My office has been abuzz about the recent tazing of a UCLA student by campus police officers. Many people have jumped to numerous conclusions based on a difficult to interpret cameraphone video posted on YouTube. Blake Ross posts his thoughts along with a statement from an eyewitness, and I _generally_ agree with his thought process and conclusions, based on our imperfect knowledge of the incident, although I don’t believe, given the potentially dangerous situation, that the officers were out of line in initially refusing to give their badge numbers.

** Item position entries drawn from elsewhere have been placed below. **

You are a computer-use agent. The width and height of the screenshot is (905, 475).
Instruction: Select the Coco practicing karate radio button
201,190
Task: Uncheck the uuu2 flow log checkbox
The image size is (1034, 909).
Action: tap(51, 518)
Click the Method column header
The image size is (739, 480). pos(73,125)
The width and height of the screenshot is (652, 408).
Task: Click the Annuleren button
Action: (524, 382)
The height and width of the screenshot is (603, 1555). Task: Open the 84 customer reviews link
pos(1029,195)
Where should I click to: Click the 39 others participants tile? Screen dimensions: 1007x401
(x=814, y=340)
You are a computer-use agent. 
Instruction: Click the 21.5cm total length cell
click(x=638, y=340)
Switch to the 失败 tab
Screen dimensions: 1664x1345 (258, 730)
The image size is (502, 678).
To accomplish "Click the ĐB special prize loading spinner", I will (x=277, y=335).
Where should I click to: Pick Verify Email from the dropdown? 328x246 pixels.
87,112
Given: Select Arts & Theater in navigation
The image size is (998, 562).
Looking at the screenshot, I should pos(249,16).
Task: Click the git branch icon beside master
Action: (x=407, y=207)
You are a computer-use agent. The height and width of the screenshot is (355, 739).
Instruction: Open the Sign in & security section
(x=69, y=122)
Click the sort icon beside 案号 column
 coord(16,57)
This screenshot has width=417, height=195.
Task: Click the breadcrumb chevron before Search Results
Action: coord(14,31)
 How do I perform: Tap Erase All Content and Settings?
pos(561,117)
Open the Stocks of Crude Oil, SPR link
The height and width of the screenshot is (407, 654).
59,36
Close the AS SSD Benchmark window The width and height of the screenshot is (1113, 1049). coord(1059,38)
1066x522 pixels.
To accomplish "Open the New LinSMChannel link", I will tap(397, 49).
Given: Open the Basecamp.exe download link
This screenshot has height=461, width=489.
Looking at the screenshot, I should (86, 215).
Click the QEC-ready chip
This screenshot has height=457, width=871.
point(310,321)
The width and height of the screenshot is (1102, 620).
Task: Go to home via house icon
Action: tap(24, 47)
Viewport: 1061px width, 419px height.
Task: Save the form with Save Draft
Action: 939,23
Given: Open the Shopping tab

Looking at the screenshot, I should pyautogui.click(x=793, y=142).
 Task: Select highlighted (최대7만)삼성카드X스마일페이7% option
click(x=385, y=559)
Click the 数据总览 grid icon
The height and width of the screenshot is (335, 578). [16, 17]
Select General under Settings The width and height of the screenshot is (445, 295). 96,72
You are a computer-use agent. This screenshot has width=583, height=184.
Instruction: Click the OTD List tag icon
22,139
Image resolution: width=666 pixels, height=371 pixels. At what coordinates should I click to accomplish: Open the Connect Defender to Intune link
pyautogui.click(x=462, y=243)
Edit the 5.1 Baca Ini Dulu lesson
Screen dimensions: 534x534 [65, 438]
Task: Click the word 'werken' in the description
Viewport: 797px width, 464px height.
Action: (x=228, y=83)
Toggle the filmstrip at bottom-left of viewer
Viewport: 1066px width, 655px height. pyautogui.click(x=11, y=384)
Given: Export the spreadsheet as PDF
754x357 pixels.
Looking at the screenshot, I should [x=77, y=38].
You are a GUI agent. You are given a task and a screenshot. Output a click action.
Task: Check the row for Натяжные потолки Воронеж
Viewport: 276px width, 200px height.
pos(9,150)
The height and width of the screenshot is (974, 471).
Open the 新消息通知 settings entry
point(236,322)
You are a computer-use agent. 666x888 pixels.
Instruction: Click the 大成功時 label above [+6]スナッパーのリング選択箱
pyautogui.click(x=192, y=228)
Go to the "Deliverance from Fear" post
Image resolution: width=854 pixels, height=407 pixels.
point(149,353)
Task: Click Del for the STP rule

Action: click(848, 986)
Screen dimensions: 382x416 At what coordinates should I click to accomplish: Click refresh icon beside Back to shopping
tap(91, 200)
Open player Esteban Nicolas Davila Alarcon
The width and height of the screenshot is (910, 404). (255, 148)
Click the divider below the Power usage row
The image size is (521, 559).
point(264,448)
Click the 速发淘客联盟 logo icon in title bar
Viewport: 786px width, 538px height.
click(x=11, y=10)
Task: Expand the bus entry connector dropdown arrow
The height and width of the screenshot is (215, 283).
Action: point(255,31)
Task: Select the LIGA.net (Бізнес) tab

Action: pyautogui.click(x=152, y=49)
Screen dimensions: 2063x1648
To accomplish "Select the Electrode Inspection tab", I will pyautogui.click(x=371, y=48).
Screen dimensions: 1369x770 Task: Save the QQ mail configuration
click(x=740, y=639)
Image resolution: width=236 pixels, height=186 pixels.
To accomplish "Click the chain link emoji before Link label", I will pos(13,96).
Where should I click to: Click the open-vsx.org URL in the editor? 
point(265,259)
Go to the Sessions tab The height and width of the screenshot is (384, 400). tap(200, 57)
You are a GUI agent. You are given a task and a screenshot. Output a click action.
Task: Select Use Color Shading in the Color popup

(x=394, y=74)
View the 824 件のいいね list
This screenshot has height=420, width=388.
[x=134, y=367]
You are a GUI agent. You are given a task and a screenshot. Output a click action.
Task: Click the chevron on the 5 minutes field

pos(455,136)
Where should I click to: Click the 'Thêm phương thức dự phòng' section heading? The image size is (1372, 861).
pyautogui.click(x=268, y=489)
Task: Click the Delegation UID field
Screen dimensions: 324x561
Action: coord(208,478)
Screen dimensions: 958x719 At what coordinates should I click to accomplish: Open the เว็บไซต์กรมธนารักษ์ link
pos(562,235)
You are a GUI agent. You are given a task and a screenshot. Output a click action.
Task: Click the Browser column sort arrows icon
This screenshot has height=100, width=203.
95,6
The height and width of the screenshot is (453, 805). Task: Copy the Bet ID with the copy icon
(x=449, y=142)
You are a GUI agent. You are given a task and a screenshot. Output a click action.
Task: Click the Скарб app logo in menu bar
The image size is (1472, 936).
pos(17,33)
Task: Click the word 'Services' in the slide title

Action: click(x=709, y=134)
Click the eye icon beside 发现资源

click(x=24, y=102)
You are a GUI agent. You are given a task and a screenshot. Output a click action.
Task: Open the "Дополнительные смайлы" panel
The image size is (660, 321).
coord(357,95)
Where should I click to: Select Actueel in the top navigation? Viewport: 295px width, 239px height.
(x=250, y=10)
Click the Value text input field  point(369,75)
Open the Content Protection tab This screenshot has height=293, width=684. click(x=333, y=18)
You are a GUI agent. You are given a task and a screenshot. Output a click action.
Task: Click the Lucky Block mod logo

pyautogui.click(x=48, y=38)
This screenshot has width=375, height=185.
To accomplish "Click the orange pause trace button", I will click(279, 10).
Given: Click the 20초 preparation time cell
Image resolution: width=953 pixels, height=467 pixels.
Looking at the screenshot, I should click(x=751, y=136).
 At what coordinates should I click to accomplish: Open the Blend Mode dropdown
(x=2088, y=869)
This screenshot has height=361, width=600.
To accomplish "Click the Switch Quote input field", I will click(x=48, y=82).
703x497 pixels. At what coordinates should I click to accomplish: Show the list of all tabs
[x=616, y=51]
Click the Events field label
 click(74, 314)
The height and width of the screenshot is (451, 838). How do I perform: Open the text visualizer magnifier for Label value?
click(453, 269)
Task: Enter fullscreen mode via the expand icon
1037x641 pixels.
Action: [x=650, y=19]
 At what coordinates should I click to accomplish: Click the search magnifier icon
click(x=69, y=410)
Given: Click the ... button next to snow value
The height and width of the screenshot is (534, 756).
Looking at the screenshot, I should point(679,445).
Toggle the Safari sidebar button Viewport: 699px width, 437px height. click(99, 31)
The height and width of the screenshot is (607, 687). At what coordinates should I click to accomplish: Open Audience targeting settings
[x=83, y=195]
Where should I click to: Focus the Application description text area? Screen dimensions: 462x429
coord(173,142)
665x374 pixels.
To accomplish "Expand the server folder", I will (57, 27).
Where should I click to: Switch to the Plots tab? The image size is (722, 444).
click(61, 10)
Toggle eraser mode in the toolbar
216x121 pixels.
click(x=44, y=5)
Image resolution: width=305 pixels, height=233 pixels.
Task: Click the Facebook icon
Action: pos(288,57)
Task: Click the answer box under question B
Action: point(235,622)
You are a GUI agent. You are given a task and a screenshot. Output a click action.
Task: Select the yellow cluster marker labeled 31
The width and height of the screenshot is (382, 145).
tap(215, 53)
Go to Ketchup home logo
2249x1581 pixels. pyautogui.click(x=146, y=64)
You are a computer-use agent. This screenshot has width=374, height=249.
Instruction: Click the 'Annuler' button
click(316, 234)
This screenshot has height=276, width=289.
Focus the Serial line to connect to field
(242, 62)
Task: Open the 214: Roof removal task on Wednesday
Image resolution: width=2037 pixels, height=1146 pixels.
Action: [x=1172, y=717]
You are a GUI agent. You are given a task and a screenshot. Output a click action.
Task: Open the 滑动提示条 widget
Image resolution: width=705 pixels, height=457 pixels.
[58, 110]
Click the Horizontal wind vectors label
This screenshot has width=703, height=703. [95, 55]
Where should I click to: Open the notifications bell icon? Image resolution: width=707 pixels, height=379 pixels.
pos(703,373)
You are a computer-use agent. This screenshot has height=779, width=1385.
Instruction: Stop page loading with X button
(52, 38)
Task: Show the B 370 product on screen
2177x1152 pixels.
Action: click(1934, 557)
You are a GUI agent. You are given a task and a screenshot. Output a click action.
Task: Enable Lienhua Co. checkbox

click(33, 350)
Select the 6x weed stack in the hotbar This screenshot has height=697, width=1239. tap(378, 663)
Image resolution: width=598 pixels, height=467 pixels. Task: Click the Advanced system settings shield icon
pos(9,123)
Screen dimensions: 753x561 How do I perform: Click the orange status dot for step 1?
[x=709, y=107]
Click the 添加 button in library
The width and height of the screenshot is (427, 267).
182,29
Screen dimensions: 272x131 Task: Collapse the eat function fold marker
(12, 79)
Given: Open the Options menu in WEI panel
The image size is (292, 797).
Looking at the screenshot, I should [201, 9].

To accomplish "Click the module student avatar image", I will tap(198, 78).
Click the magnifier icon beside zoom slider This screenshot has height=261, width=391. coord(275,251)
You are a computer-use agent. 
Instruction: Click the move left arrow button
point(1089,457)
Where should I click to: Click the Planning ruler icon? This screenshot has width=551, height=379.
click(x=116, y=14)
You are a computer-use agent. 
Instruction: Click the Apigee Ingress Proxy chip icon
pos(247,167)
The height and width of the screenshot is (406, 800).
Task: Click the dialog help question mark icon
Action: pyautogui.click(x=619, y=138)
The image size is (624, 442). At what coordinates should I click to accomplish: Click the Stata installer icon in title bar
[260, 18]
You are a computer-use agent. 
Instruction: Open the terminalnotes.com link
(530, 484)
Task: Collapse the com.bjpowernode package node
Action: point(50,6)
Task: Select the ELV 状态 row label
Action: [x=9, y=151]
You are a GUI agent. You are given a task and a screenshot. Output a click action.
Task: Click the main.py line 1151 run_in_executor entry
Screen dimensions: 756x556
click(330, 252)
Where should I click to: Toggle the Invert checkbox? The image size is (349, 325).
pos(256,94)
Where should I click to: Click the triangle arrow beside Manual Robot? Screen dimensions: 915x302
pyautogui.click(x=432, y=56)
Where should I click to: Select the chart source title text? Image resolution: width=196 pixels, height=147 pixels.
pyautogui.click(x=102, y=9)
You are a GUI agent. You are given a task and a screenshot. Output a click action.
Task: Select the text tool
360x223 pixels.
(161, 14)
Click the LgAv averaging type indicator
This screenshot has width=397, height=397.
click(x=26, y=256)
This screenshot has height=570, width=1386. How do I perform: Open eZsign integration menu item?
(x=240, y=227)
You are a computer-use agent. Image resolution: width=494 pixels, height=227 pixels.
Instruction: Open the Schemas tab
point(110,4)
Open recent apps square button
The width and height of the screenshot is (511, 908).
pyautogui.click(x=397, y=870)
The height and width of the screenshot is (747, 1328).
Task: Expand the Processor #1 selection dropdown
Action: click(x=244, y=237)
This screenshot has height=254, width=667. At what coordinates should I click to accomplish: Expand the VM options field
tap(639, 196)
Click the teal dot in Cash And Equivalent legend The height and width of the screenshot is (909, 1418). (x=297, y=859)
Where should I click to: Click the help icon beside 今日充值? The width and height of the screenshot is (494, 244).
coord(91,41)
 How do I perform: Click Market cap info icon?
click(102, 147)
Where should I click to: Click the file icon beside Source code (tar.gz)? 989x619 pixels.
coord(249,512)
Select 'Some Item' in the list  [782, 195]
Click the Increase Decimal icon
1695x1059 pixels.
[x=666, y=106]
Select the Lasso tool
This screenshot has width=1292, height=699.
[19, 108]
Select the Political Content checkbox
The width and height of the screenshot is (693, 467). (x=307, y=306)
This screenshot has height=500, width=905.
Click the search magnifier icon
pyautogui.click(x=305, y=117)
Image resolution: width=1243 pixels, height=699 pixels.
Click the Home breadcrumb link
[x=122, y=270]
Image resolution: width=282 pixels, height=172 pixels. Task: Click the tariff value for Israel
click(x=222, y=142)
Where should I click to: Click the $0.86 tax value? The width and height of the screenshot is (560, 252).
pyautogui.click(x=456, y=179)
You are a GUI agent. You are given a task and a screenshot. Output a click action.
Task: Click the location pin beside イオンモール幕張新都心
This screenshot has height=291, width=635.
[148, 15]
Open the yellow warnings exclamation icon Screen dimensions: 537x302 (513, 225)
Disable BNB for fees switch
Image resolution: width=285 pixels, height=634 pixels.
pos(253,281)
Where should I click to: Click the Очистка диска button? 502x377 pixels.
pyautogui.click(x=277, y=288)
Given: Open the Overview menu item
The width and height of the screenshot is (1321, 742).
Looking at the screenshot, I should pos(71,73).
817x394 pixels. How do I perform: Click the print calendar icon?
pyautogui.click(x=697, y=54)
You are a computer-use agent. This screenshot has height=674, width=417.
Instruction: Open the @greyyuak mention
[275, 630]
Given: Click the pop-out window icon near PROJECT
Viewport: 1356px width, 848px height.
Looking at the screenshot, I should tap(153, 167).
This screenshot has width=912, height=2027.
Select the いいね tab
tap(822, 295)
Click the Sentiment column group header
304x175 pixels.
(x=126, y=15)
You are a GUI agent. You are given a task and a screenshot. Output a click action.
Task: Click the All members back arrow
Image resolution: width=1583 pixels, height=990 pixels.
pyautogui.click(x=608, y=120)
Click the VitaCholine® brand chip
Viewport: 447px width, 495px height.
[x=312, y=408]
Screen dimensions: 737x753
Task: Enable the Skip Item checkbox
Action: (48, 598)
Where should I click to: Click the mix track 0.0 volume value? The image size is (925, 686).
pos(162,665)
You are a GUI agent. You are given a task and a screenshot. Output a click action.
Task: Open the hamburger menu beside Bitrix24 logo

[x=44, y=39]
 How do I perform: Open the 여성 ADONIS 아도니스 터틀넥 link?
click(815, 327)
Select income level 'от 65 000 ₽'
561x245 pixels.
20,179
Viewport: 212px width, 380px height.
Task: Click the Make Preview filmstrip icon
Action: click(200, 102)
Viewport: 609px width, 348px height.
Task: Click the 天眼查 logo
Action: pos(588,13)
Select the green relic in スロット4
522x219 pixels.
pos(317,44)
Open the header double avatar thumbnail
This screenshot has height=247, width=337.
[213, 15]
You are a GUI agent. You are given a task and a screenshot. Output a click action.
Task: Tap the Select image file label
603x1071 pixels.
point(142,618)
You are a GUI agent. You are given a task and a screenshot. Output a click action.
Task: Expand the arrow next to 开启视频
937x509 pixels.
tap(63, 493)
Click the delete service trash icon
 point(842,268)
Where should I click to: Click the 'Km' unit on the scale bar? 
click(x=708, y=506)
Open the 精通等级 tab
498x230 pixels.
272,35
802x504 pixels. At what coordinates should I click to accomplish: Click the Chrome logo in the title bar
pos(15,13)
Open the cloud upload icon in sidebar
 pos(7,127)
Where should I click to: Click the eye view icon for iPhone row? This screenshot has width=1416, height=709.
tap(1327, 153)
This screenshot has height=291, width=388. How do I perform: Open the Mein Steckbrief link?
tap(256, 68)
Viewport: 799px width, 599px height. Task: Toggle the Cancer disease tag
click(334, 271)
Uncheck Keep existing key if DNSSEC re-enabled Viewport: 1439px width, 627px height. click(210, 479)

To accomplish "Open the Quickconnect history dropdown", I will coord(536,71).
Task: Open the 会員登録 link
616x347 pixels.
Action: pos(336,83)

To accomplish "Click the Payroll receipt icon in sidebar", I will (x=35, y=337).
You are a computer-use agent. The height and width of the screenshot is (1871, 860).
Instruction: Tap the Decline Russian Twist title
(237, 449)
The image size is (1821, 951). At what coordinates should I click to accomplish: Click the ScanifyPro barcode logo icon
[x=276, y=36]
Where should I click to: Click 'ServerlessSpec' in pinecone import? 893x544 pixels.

An unflattering review of a movie I don’t really care to see: “Again and again in _Borat_, the British actor takes advantage of the fundamental civility of most Americans.”
Hey! An Event Apart, the conference/workshop/thing featuring expert web developers, designers, and thinkers, is coming to Boston in March. I’d love to go, but I’m certainly not paying for it myself, and it’s probably not fair to even ask my ever-frugal employer to shell out $795 for something like this. Hmm.
Today Al Jazeera English launched with an impressive studio and an equally impressive breadth of coverage, not to mention a much-needed Middle Eastern perspective on the day’s news. You can watch their first six minutes of air on YouTube. I think this expansion of the Qatar-based news network is a very good development in the quest for a free and democratic Middle East. Now if only someone in the US would carry it.
“The brazen kidnapping Tuesday of dozens of employees at a Higher Education Ministry building in Baghdad, experts and Iraqi officials say, provides evidence of an all-out assault on the Iraqi middle class, a worsening of sectarian violence or a general collapse of the rule of law — or all three.”
A TV report about one of the guys who voices many of the Hollywood movie trailers. Sounds familiar…
“While politicians spent a campaign season avoiding the big issues, TV’s bravest series has been facing them in thrilling fashion.” The best show on (non-premium) television, hands down.